ANTIOCO:- Ma perché,o nobile Scipione dall’animo esacerbato, perché l’esercito
di voi prodi Romani non catturò Annibale lì sulle rive dell’Eurimedonte, dopo
averlo sconfitto? Perché chiedete a me, che sconfiggeste dopo di lui, di darvelo in
ceppi?
SCIPIONE:- Quando mai si potrà vedere Annibale, in questa vita, arrendersi
spontaneamente al nemico disprezzato? Così com’è sparito alla tua vista, così
sparì alla nostra. E Annibale era il prezzo per fare di te un sovrano alleato,
garantito per il futuro dalla nostra minaccia.
ANTIOCO:- O bontà degli dei. Mi puniste per non aver ascoltato il consiglio che
mi si diede tramite il sogno, ma la vostra volontà è al di sopra di qualsiasi errore.
Ecco, dunque, che Annibale ha vinto, ma senza aiutarmi a vincere.
SCIPIONE:- O re, dì piuttosto che Annibale ha perso, e ti ha trascinato nella sua
disfatta. In quale segno della natura tu scorgi una sua vittoria?
ANTIOCO:- Nell’essere riuscito a rendersi ancora inafferrabile, ai suoi nemici
come ai falsi protettori che lo avrebbero dato in pasto ai primi. Nell’essere
riuscito a rimanere un mito, quello che i suoi avversari vorrebbero estinguere.
SCIPIONE:- Un mito? Esiliato dalla sua patria e sconfitto?
ANTIOCO:- Ma di cui, nonostante tutto, avrete sempre paura, perché sapete, nel
vostro cuore, che finché non lo avrete ingabbiato, anche dopo l’ennesima
sconfitta, Annibale tornerà contro di voi, più potente di prima.

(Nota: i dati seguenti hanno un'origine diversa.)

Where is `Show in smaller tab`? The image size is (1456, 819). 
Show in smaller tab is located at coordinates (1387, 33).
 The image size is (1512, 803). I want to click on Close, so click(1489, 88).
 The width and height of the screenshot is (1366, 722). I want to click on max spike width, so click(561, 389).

ENTRA MONOUCHOS. DALLA SINISTRA DEI DUE PERSONAGGI. PORTA IN


MANO L’ARMATURA DI ANNIBALE.

MONOUCHOS:- O Romano, non cercare Annibale qui nel palazzo reale né in tutta
la Siria. Egli tornerà contro di voi, quando meno ve lo aspetterete, e giungendo
da dove meno ve lo aspetterete. Che sia vivo o che sia morto, non lo saprete se
non dopo che un brivido avrà tagliato in due il vostro foro, i vostri templi, avrà
fatto gemere le vostre porte. Va’ via dunque, o Scipione, e non cercare tra le
spoglie che spettano al vincitore quel nemico che il tuo orgoglio di figlio ferito ti
ha assegnato.
GETTA AI PIEDI DI SCIPIONE L’ARMATURA. FINE.